Upon our arrival at the school in Pokhara we were greeted by the headmaster, who let us know that we would have five classes that day. For those of us who had been teaching in Bhaktapur, we were struck by the infrastructure of the school and the paved playground – something we were certainly not used to!

The school appeared to be in great condition and behind the site you were surrounded by green hills. One comment passed amongst the mentors was that it reminded them a little bit of the Welsh hills – nothing like a reminder of home to make you feel comfortable! We were told to expect three grade eight classes and two grade nine. Some of us were split off to teach independently, leaving four to be put into pairs to co-teach. Sana and myself walked into our classroom of grade nines and were shocked to find a huge class of 49 pupils.

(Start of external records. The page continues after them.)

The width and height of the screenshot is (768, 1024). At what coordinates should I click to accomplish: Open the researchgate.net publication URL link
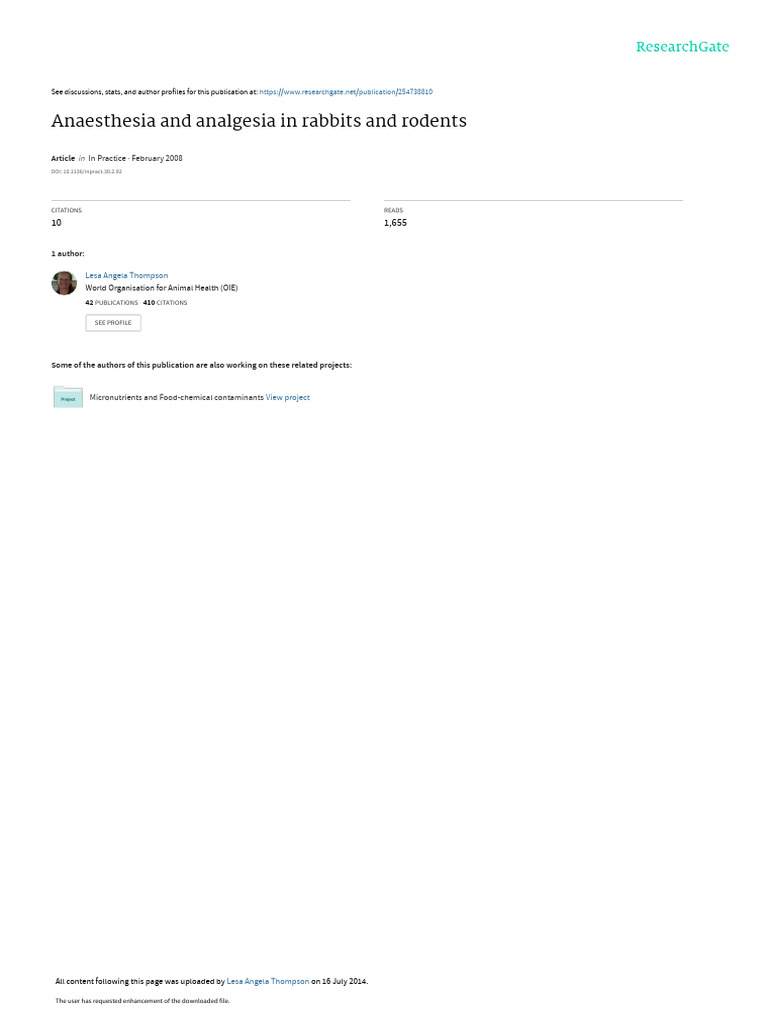(345, 92)
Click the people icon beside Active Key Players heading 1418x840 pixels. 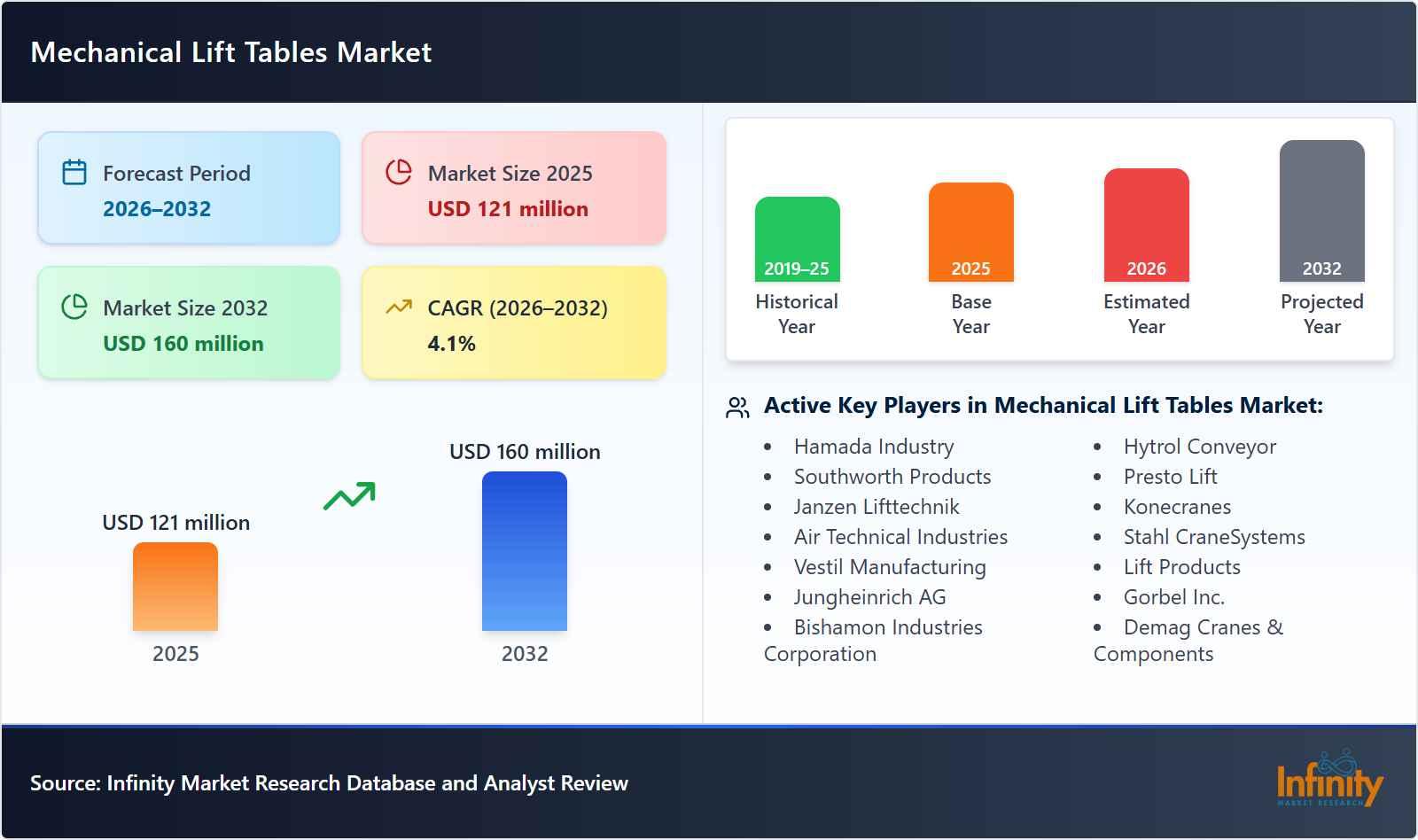tap(736, 406)
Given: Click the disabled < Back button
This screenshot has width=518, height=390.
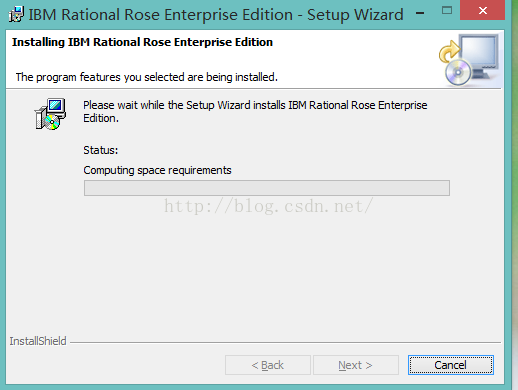Looking at the screenshot, I should [x=268, y=365].
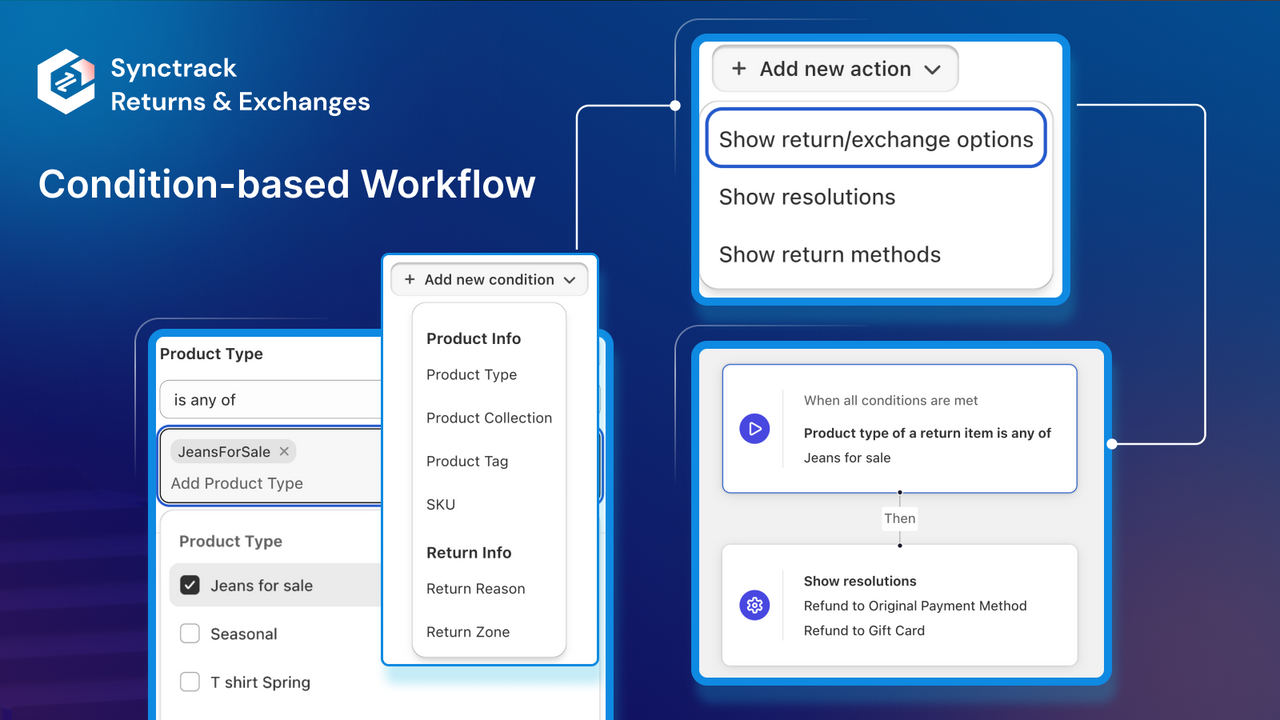Check the T shirt Spring checkbox
The width and height of the screenshot is (1280, 720).
coord(190,682)
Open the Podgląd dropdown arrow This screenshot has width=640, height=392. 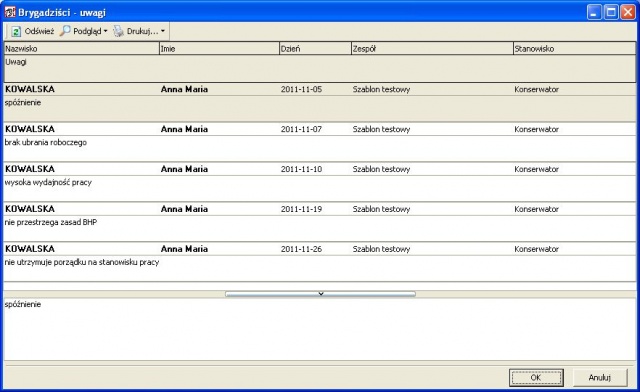[105, 31]
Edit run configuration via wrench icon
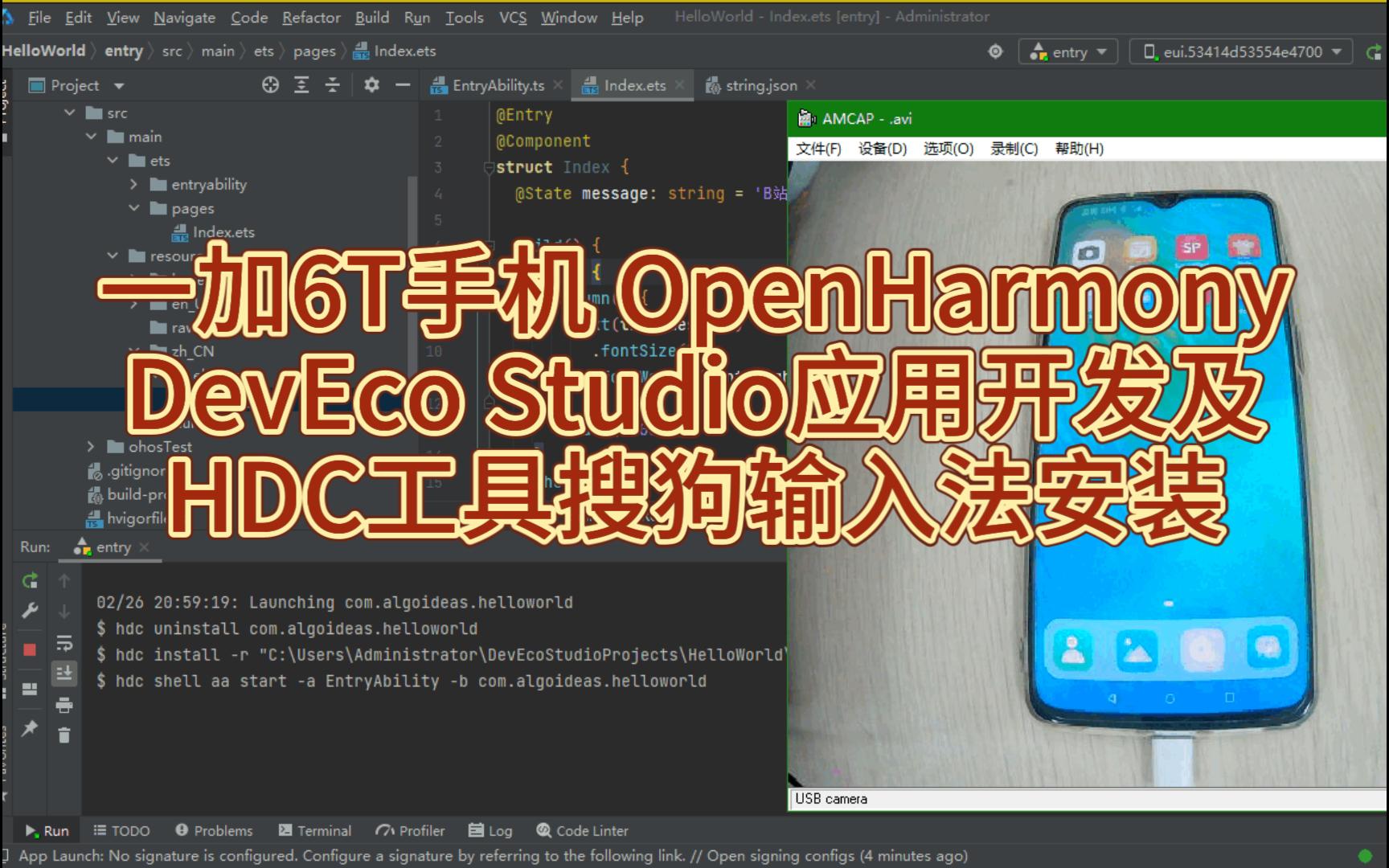The width and height of the screenshot is (1389, 868). pyautogui.click(x=30, y=611)
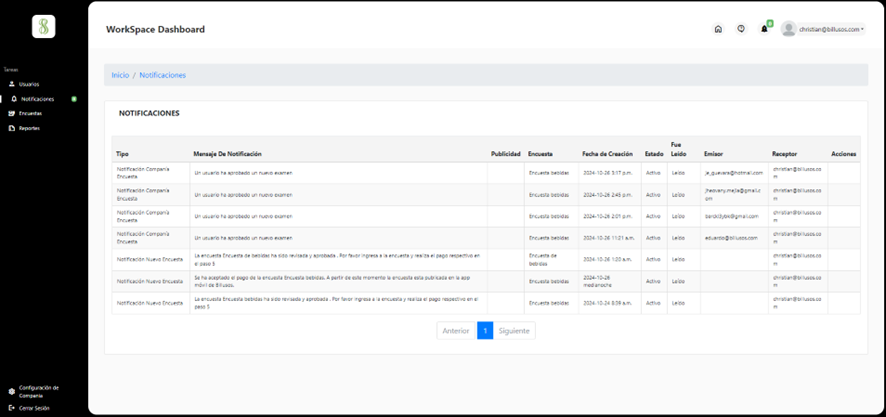
Task: Click the Notificaciones breadcrumb link
Action: coord(162,75)
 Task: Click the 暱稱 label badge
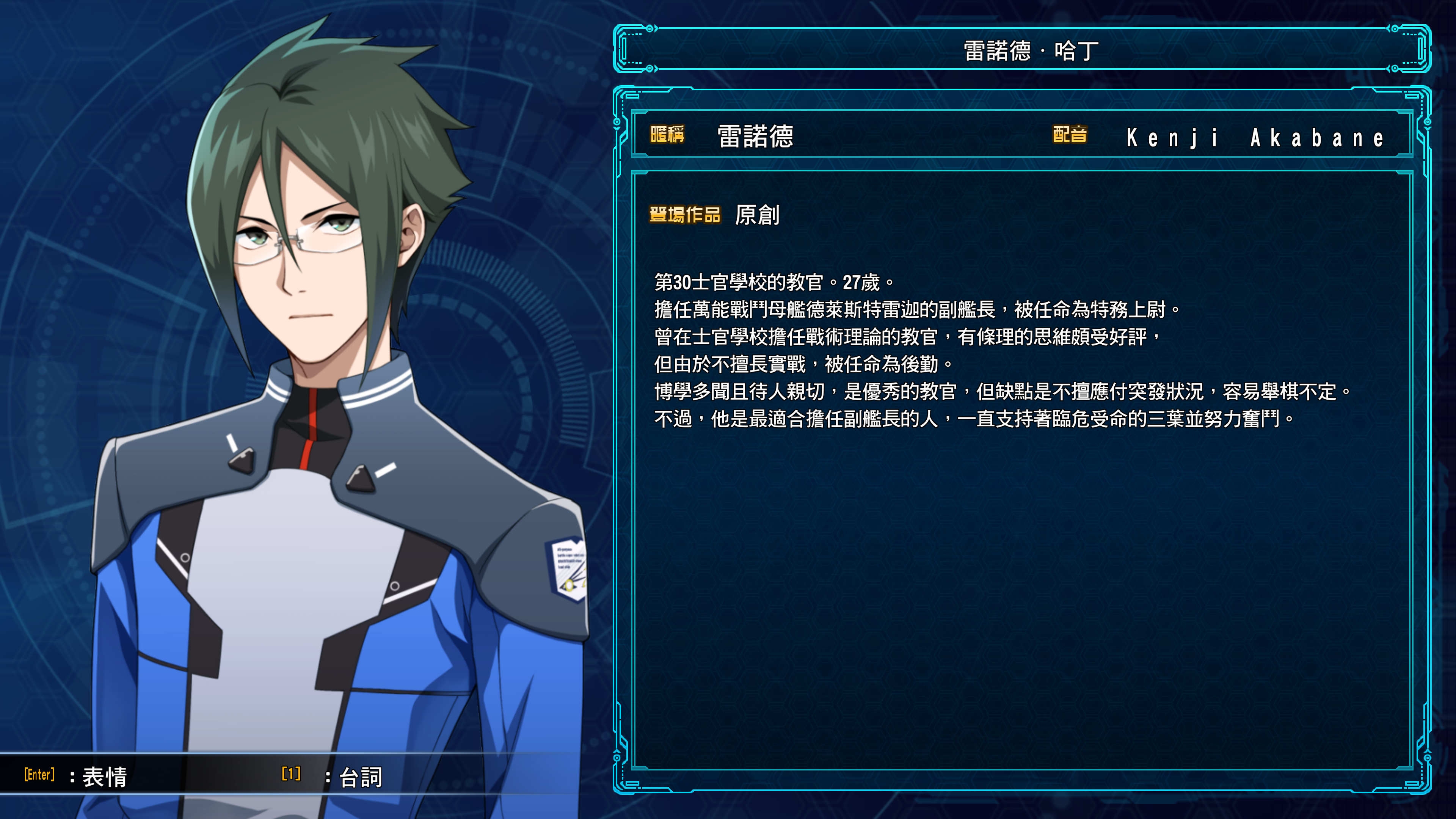tap(667, 135)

We started to teach our first lesson and they were certainly eager to get involved, but we quickly realised that our voices just were not physically loud enough. With the classroom walls being made out of bamboo i.e. Wafer-thin and not soundproof, next doors class’ number game completely drowned our voices out! Luckily, we had a brief team talk and decided to put the boys, Kris and James, in our class with the idea being that their voices might be louder than ours.

After a long and hard day of teaching, in which all of us came away with sore throats, we were able to put together a 5 person team to invite to the Debate Mate final in Kathmandu. It was a spur of the moment decision to invite a team from Pokhara, and was a result of a successful teaching day and some excellent students. Alex frantically sought to gather the money needed to give to the school for the transport. We joked that we would know have to live in hope that they would definitely turn up and not run away with 10,000 rupee (of course they showed up and were absolutely fantastic!).